- Opening Delimiter -

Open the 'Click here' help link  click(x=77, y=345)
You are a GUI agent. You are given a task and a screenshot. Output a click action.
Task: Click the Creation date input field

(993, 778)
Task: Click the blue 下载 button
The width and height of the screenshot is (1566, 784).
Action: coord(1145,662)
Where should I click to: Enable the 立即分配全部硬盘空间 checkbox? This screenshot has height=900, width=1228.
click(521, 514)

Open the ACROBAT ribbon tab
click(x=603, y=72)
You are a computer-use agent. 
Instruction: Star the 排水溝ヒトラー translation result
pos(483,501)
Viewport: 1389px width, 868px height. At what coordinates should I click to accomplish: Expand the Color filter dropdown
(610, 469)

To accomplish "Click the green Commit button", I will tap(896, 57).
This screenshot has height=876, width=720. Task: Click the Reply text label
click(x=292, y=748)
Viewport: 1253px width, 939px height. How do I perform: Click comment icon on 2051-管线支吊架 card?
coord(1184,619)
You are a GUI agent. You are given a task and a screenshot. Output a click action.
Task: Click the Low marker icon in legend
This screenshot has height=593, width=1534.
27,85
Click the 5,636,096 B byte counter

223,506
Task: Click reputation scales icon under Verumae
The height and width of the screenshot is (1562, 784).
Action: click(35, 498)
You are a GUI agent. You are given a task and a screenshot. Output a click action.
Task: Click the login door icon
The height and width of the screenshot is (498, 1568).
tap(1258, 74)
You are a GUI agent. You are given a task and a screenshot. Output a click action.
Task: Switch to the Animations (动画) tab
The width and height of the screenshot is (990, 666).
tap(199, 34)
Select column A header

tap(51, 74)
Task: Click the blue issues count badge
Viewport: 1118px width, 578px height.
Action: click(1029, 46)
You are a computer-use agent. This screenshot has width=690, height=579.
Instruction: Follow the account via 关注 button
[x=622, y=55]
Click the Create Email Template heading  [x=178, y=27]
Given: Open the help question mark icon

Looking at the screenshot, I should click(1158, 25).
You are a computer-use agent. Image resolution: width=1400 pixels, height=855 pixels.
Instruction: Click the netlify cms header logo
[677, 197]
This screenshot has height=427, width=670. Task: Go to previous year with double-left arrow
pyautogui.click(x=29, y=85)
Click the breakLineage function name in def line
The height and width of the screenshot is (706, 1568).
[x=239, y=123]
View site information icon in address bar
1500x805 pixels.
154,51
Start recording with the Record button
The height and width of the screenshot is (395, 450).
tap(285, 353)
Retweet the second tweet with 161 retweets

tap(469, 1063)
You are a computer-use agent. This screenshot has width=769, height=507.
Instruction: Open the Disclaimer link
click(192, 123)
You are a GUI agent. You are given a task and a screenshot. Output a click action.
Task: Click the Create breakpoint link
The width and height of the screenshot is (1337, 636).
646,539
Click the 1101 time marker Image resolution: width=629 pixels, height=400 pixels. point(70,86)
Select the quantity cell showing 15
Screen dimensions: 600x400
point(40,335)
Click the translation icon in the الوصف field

- Closing Delimiter -

» **Your goal**: Write down exactly the span of lines above from the one containing "Task: Click the blue 下载 button" to the one containing "Task: Click reputation", both ends included.

» **Exercise answer**:
Task: Click the blue 下载 button
The width and height of the screenshot is (1566, 784).
Action: coord(1145,662)
Where should I click to: Enable the 立即分配全部硬盘空间 checkbox? This screenshot has height=900, width=1228.
click(521, 514)

Open the ACROBAT ribbon tab
click(x=603, y=72)
You are a computer-use agent. 
Instruction: Star the 排水溝ヒトラー translation result
pos(483,501)
Viewport: 1389px width, 868px height. At what coordinates should I click to accomplish: Expand the Color filter dropdown
(610, 469)

To accomplish "Click the green Commit button", I will tap(896, 57).
This screenshot has height=876, width=720. Task: Click the Reply text label
click(x=292, y=748)
Viewport: 1253px width, 939px height. How do I perform: Click comment icon on 2051-管线支吊架 card?
coord(1184,619)
You are a GUI agent. You are given a task and a screenshot. Output a click action.
Task: Click the Low marker icon in legend
This screenshot has height=593, width=1534.
27,85
Click the 5,636,096 B byte counter

223,506
Task: Click reputation scales icon under Verumae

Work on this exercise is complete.